### Extract to read:
'''

In the phrase, "Because you're mine," "mine" indicates some kind of ownership in the relationship. My mom, my daughter, my brother, insinuates some kind of ownership in the relationship.

It's that ownership that makes you, either the child or the parent, "walk the line." It seems to work the same way in love relationships, like that which Johnny had for June. Perhaps it's a universal.

A parent and child develop rules for behavior amongst themselves in the family unit. In the youth's early years, parents set the rules. By adolescence adjustments are gained for the youth's benefit, by proof of responsibility. That's the theory at least, just as an American cultural generalization. It applies to most everyone I've known.

This concept turns on its head when parents get older. The concept is still very much there, but the give and take of responsibility, "owenship" of the knowledge between right and wrong, permitted and not, and how this matter is dealt with between parent and child, can play havoc with a deteriorating mind and body. It's difficult for the adult child too.

Just the way we children had feelings when we got grounded, these parents of ours have feelings too. It's just backwards now. How the Baby Boomer interacts with parents in declining health can make or brake their aspect on life, their will to live.

'''

### List of tasks:
A) Transcribe the passage on parents and children from "A parent and" to "adult child too.".
B) In the passage on parents and children, who sets the rules during the youth's early years?
C) Write the next part of the passage on parents and children, picking up after its final sentence.
The listing that follows is separate material, unrelated to the passage on parents and children.

### Recorded data:
'''

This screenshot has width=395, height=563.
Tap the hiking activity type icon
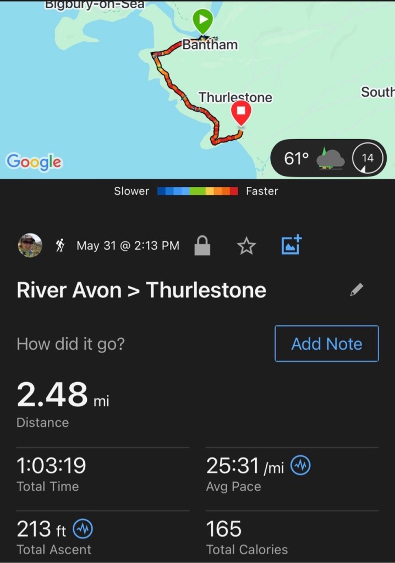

'''

### Answers to this exercise:
A)
A parent and child develop rules for behavior amongst themselves in the family unit. In the youth's early years, parents set the rules. By adolescence adjustments are gained for the youth's benefit, by proof of responsibility. That's the theory at least, just as an American cultural generalization. It applies to most everyone I've known.

This concept turns on its head when parents get older. The concept is still very much there, but the give and take of responsibility, "owenship" of the knowledge between right and wrong, permitted and not, and how this matter is dealt with between parent and child, can play havoc with a deteriorating mind and body. It's difficult for the adult child too.

B) Parents set the rules.

C)
This emotional gray area is hell for parent and child. Nobody likes to be told what to do.

First, you don't let a parent eat all the candy they want if they've become diabetic. They have other vices, these golden yeared, gray haired generation of "our" collective parents.

How do we, previously rebellious youth, become the parents to our parents?

From my experience, what goes around comes around. It would be appropo not to repeat mistakes parents made on us. But can we do otherwise?

Whatever philosophy we live by, our parental units were undoubtedly responsible for germinating in some way. Nevertheless, when they get back what they gave, sometimes they don't like it.

Where does that leave the responsible adult child, admonished and rebuffed by the parent?
"Because I said so" is undoubtedly one of the worst reasons.

Unfortunately, it comes to that at some point, and it's emotionally explosive for both parent and adult child.